Побелели губы. Покраснело пятнами лицо.
«Ну, что ж. Не верит… Думает, играю. Посмотрим».
Провела рукой по лицу. Легла новая морщинка между бровей. Так и осталась. Врезалась.
IV
У жизни нет пощады мечтам. Но справедлива жестокость ее. Если здорова душа – привыкнешь крепко на земле стоять. В тридцать лет поняла это Анна. Уж не кричала и плакала редко. Поэтому спокойны черные глаза. Бледность лица и морщинки говорят только о прожитом. А то, что сейчас, – не пугает. И жалко ей молоденькую спутницу. Сидит рядом с ней и меняется в лице. Когда закутывала ребенка, пальцы дрожали.
– Татьяна, возьми себя в руки. Не волнуйся.
– Я не боюсь… Я так.
– Можно и бояться. Живой человек. Только не показывай.
Сидят обе на узлах у дамской уборной. Вокзал живет обычной суетой, бестолковым метаньем людей и окриками начальства. У входа серый человек с винтовкой томится ожиданием смены. Нарочно сели поближе к нему. Бояться нечего. Узнать Анну некому. В этом городе в те дни не бывала.
Усмехнулась мысли:
«А портретов моих еще не продавали».
Но устало тело. Наскучило мельканье людей и густой храп сидящих рядом. С утра на станции. А поезд запоздал. Вьюга рвется в окна. Как-то им?.. Тем, что затаились в тайге. Невольным движением чуть было не пощупала меховую шапку на голове. Но вовремя задержала руку. Привыкла к осторожности.
– Соня, возьми ребенка.
Протягивает живой сверток Анне, а сама озирается.

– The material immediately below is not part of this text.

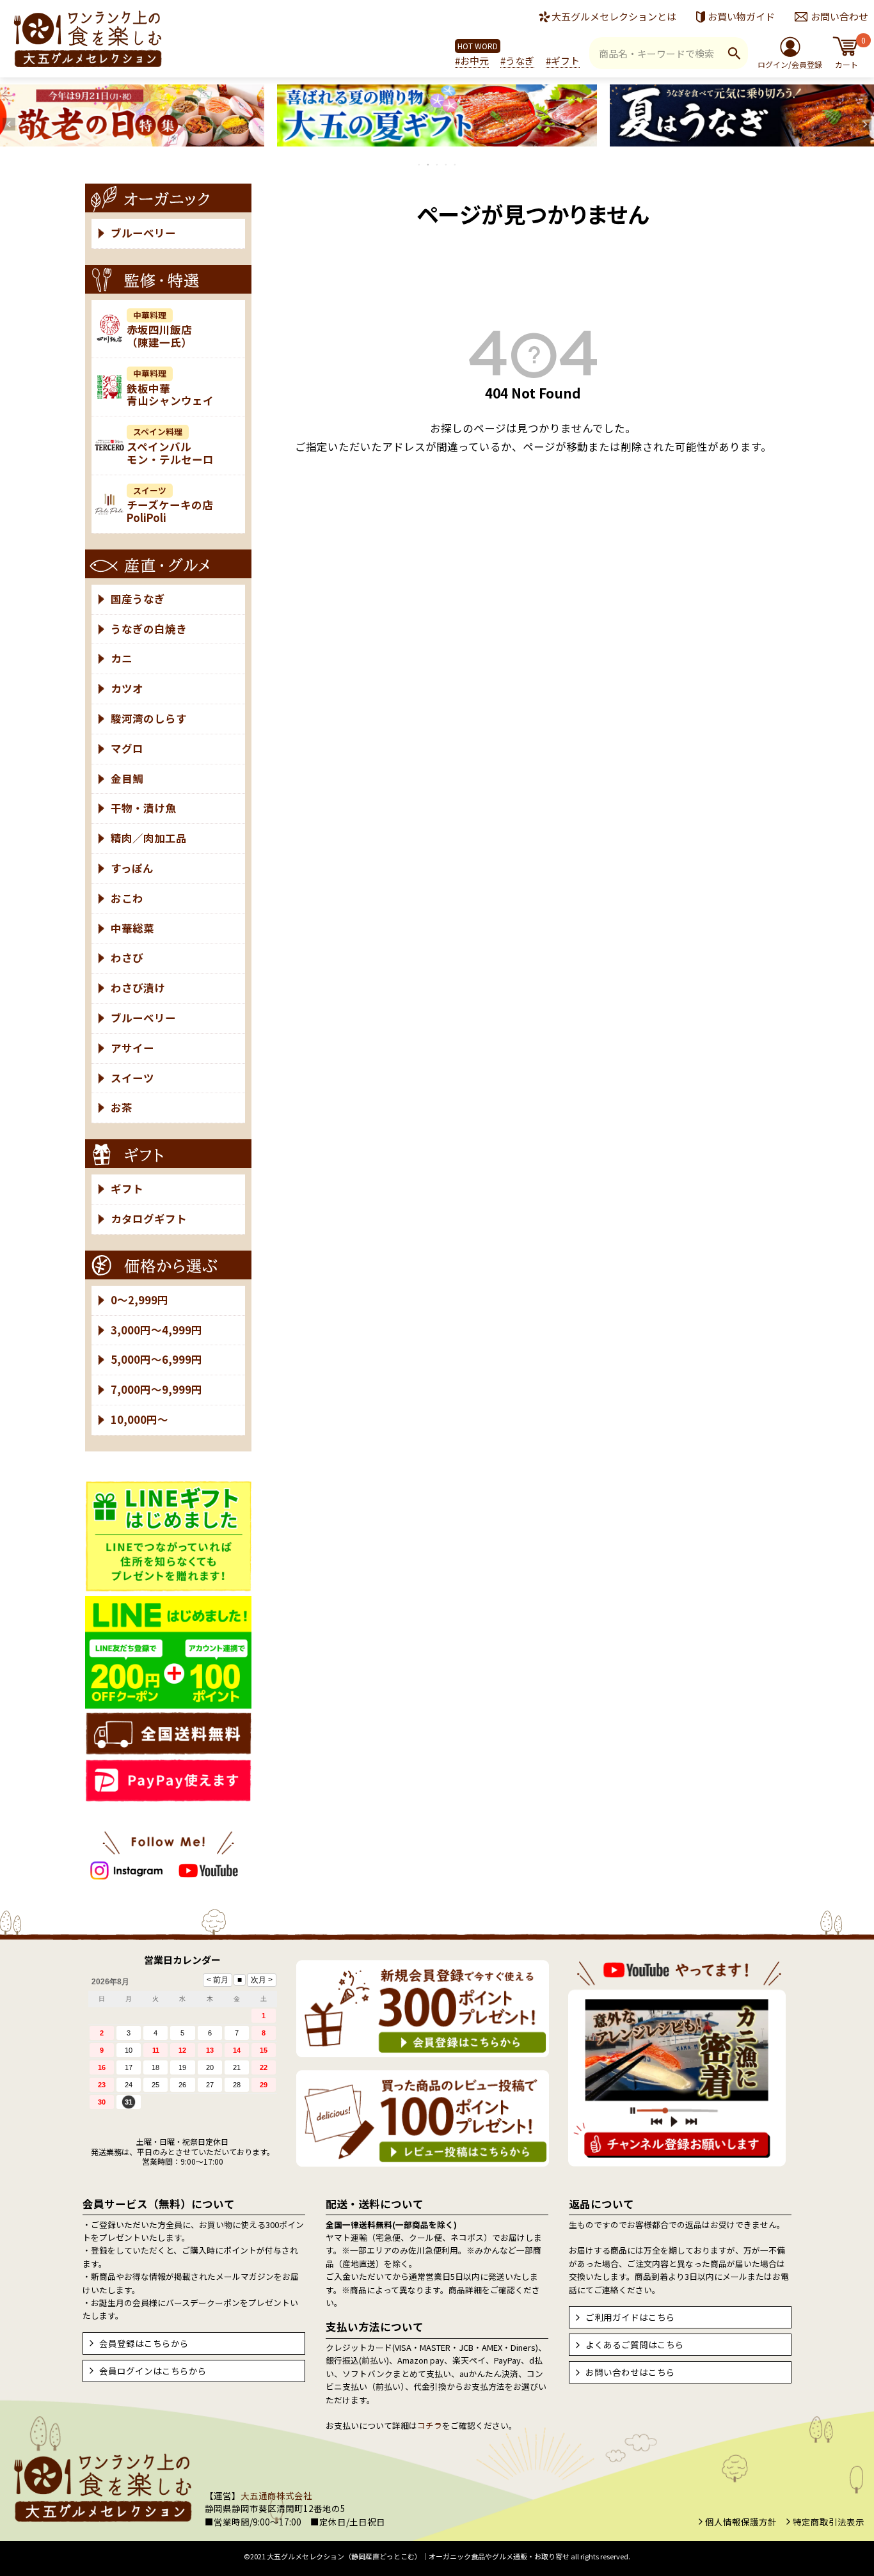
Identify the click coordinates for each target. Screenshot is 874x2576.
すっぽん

– Ты встань, Татьяна, походи. Разомнись.
Татьяна встала, но заплакал ребенок у Анны на руках. Живо метнулась обратно. Анна только взглянула. Поняла и поспешно пошла к двери. Тоненькая, горбится на ходу Пичужка… Жалко ее. Жена партизана. Должна уехать с Анной в Иркутск. Там ждут.
– Ничего… Выдержит. Робеет, краснеет сейчас. А в настоящей опасности кремень баба. Хоть и молода. Испытали.
Ребенок снова затянул громкую жалобу.
Прижала его к себе, стала покачиваться, похлопывая сверток рукой. Годовалый человечек. Беспомощный и требовательный. Крохотная искорка жизни. Не задуют тебя? Затих. Хотел еще заплакать. Дернул губами, сморщил нос, но раздумал, заснул. Волной прилила нежность. Прижала к себе и все забыла в тихой ласке прикосновения теплого свертка…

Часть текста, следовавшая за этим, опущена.